In words today that will no doubt ease the fears of hundreds of thousands of students, President Donald Trump’s press secretary told reporters the president would focus his deportation efforts on undocumented aliens who had committed crimes, not on the so-called DREAMers, who came to America as the children of undocumented adults, the Associated Press reports.
Despite hints during the campaign that Mr Trump would reverse executive orders from President Obama—which many people assumed would include the 2012 Deferred Action for Childhood Arrivals program, or DACA—Sean Spicer, the president’s press secretary, said Monday that Mr Trump would largely renew Mr Obama’s focus on criminals, not on innocent children.
“That’s where the priority’s going to be, and then we’re going to continue to work through the entire number of folks that are here illegally,” the AP quoted Mr Spicer as saying at a press conference. The Trump administration would also focus their enforcement policies, he said, on immigrants who have overstayed their visas.
The continuation of DACA, at least for now, brings a sigh of relief to schools, students, and their families across the country. At least 700,000 young people are known to be in the country under the protection of DACA.
And at least three principals from those students’ schools have told me since the election that kids are coming into their offices crying over the rumors that Mr Trump was planning to end DACA. Hundreds of mayors, university presidents, and other local officials urged Mr Trump to spare children who came to America with their undocumented parents, many of whom have known no life outside the US.
We can’t squander the talent and dedication of hardworking DREAMers, who only know America as home.
— Dick Durbin (@DickDurbin) January 19, 2017
Other politicians and university leaders, who in some cases toyed with the idea of establishing “sanctuary” status for their towns or university campuses, were quick to praise the apparent focus signaled by the Trump administration.
“I am glad the Trump administration is prioritizing their focus on those who have committed serious crimes,” the Miami Herald quoted US Representative Mario Diaz-Balart, a Republican from Miami, as saying. “I am willing and ready to work with the administration on fixing our dysfunctional immigration system.”
“I’m heartened by the indication that deporting DREAMers is not the top issue for the Trump administration,” Representative Ileana Ros-Lehtinen, also a Miami Republican, said in an email to the paper’s editorial board. “These young people are contributing to our economy and participating as active members of our society. They should be afforded every opportunity to continue to giving back to our country, the country they know and love.”
Rahm Emanuel, a Democrat who served as Mr Obama’s chief of staff before resigning to become the mayor of Chicago, was one of the mayors who urged the president not to turn the focus to children here under DACA.

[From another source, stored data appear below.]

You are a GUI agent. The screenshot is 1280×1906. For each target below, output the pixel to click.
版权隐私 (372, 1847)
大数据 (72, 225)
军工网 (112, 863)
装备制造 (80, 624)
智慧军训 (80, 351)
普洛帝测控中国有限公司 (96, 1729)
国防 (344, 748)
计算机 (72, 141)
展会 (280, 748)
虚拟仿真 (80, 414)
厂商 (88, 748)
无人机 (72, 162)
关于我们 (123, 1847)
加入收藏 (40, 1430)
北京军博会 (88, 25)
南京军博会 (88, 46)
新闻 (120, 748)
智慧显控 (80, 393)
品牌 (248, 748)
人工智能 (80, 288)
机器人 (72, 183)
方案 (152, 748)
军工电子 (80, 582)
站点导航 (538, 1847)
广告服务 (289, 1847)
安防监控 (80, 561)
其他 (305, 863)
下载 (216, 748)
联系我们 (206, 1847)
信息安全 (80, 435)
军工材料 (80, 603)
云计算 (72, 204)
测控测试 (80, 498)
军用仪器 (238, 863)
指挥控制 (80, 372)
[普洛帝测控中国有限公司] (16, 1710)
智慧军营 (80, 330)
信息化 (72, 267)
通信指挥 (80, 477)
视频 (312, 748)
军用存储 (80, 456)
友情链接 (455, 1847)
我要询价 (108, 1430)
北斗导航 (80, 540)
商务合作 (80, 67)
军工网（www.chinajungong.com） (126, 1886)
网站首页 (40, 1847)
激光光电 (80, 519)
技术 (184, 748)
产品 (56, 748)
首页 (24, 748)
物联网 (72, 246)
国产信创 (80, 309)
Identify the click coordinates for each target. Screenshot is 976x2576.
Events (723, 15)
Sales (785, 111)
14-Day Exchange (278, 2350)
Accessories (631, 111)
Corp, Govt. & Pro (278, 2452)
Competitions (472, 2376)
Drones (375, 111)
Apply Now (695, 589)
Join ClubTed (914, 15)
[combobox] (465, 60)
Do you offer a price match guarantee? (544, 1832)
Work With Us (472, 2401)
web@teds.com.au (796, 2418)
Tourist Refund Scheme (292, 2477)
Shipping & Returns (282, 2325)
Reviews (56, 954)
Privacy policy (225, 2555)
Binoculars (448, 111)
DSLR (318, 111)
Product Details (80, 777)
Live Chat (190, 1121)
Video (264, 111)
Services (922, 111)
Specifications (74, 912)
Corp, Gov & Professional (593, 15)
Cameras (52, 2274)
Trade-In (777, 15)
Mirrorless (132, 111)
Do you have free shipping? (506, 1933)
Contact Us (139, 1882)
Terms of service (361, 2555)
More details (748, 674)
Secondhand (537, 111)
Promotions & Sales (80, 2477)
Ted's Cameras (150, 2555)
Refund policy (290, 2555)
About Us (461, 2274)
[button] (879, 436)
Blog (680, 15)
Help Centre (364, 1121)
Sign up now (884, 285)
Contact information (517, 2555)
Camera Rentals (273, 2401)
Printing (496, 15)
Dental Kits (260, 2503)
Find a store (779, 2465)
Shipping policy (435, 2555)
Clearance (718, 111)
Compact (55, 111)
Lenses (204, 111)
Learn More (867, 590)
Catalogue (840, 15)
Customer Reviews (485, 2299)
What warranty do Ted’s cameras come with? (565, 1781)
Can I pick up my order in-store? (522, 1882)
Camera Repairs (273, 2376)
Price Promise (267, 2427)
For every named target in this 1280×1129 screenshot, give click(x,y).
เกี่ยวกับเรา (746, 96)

“I delivered to the president-elect, his senior adviser and his chief of staff a letter signed by [17] mayors, put together from across the country, about our DACA students and that they were working hard toward the American dream,” CBS News quoted Mr Emanuel as saying last month after meeting with Mr Trump at Trump Tower in Manhattan.
Continuing from his predecessor’s recognition that DACA protects innocent people, many of whom are young children, even Mr Trump signaled a chance last month that he would continue to delay any reversal of DACA into his presidency:
“We’re going to work something out that’s going to make people happy and proud,” he said in a Time Magazine interview. “They got brought here at a very young age, they’ve worked here, they’ve gone to school here. Some were good students. Some have wonderful jobs. And they’re in never-never land because they don’t know what’s going to happen.”
There is some disagreement over the meaning of recent executive orders, however. While the press secretary essentially said the priorities for deportation don’t include students here under DACA, other legal experts say the executive orders will promote deportation of DREAMers.
Trump's lying when sez he wants to work something out for DREAMERs; His Exec Order is a blueprint 4 mass deportation https://t.co/V6E0tAhkjN
— David Leopold (@DavidLeopold) January 26, 2017
Mr Leopold is an immigration attorney, who has also said that the order, created by smart lawyers, is “written to include everybody, while looking like it’s chasing criminals.”
For example, the specific language in the order includes as a “criminal” anyone who has engaged in “fraud or willful misrepresentation in connection with any official matter or application before a governmental agency,” which includes people who have used a false Social Security number to obtain a job. Many undocumented immigrants do that.